Lidia Bastianich: There is a lot to experience and enjoy in this part of Italy. It is still an undiscovered treasure. The region of Friuli-Venezia Giulia is located in the northeast corner of Italy, where it borders Slovenia in the east and Austria in the north. The Bastianich Winery is just outside the city of Cividale del Friuli, nestled in the gently rolling hills which lead to the Giulian Alps. This area is where some of the best Italian white wines come from.
At any given time, you can see the peaks of the Alps to the north. The Adriatic lies to the south. In Grado, the lagoons start, and you can take a scenic route to Venice on a boat. Friuli has much to offer. One can reach the mountains in 30 minutes, hence great skiing in winter, hiking and biking trails. Another 30 minutes to the south and one can be boating, sailing, and enjoying all kinds of aquatic sports. The coastal stretch is beautiful and one can reach Trieste, the capital of Friuli-Venezia Giulia, in an hour.
Fodor’s: Describe Cividale del Friuli.
LB: The city is situated on a big river, the Natisone, with majestic granite cliffs. The city has many layers of history, from Celtic to Roman to Lombard to Renaissance. The oldest part of the city extends from the Duomo to the riverbanks. The area known as the Gastaldaga (today’s Borgo Brossana) was once the district owned by the king and is a characteristic area of stone houses and cobblestone streets.
A walk across the Devil’s Bridge (photo, right) is very panoramic. The Oratory of Saint Mary in the Valley, more often known as the Lombard temple, is a small architectural masterpiece decorated with magnificent stuccoes form the 8th century. The Duomo, a 15th-century building, is filled with wonderful Lombard art as is the National Archaeological Museum. The Church of Saint Francis is one of the most significant examples of Gothic architecture in Friuli, with frescoes dating from the 1300s to the 1500s.

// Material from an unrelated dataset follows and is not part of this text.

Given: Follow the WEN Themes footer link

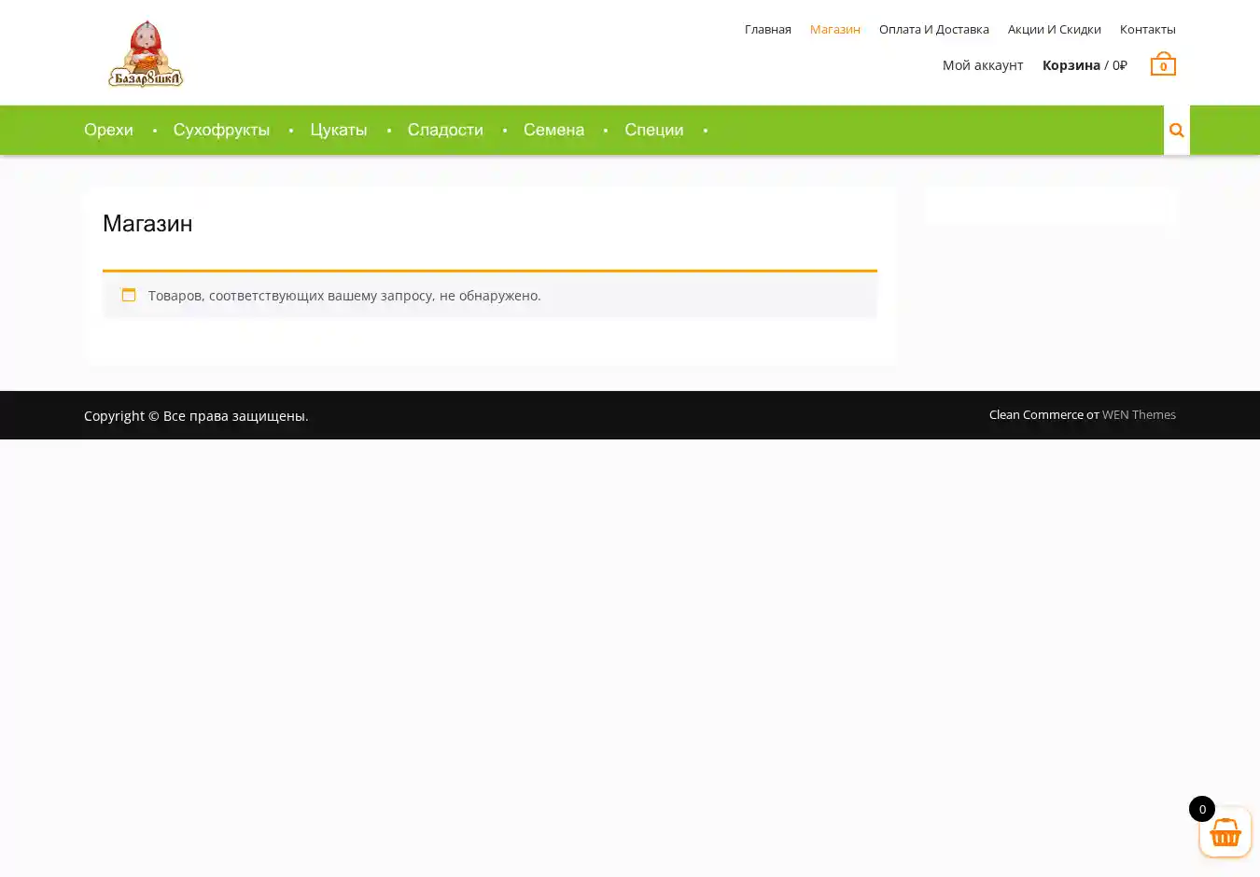Looking at the screenshot, I should coord(1139,415).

Fodor’s: Tell us about your winery.
LB: Our winery, the Azienda Agricola Bastianich [Via Darnazzacco 44 / 2, Gagliano, 33043, 0462/700943; firstname.lastname@example.org] is right outside of Cividale, in the hills of Colli Orientali. Colli means little hills, and the area (photo, right) is famous for great wines. The region of Friuli-Venezia Giulia is renowned for its Prosciutto di San Daniele, polenta, and Montasio cheese. In making our wines, we want to pay homage to these great traditional products and make wines that reflect the terroir and the great grape varieties, like Tocai Friulano, Schiopettino, and Refosco that grow here. One can visit our winery and do a tasting. They should call or email the winery for an appointment.

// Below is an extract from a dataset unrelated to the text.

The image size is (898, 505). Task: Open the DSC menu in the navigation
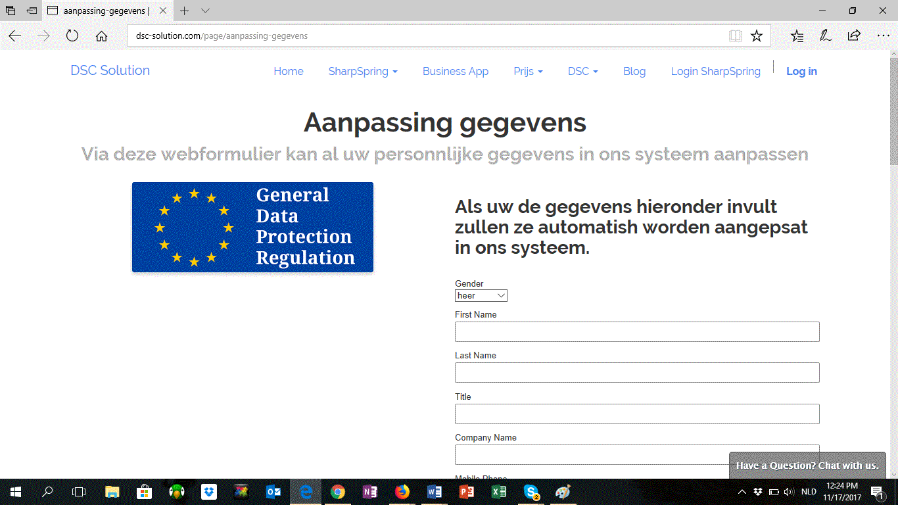click(582, 71)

You can taste our wines and some traditional products at a local trattoria, Valter Scarbolo’s La Frasca, where for just 15 euros people can do a tasting of three of our wines and three of Scarbolo’s wines with a spread of the local salumi — the prosciutto, salami, speck, pancetta, and Montasio cheese. The tasting will be conducted by someone who speaks English and who is knowledgeable about the wines, the local products, and the region. After the tasting, one can stay and enjoy a great local meal. Make reservations in advance.
Fodor’s: Are there other wine producers nearby that you’d recommend visiting?

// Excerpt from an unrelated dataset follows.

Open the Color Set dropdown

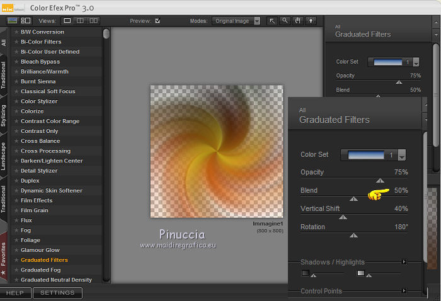pos(401,155)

LB: At the winery we give a little map of other places nearby that produce great wines. Livio Felluga and his family run a world-class winery. They also have a little trattoria called Terra e Vini Ristorante [Via Risorgimento, 1 34070, Cormons, Loc. Brazzano, 0481/60203]. Silvio Jermann has delicious wines and a great little inn. Schiopetto is also one of the classic wineries of Friuli. It’s family run and has great wines.
Also, the area is known for grappa. There are two grappa distilleries which should be visited. Nonino is the forerunner where Gianola and Benito with their three daughters make a delicious product. The Distilleria Domenis is the other, about 500 meters from the Bastianich winery. They make a tremendous aged grappa.
All of these vineyards and distilleries are no more than 30 minutes away from each other, and the beautiful part is taking the back roads through the vineyards and corn fields to get there.
Fodor’s: Are there hotels in the area you’d recommend?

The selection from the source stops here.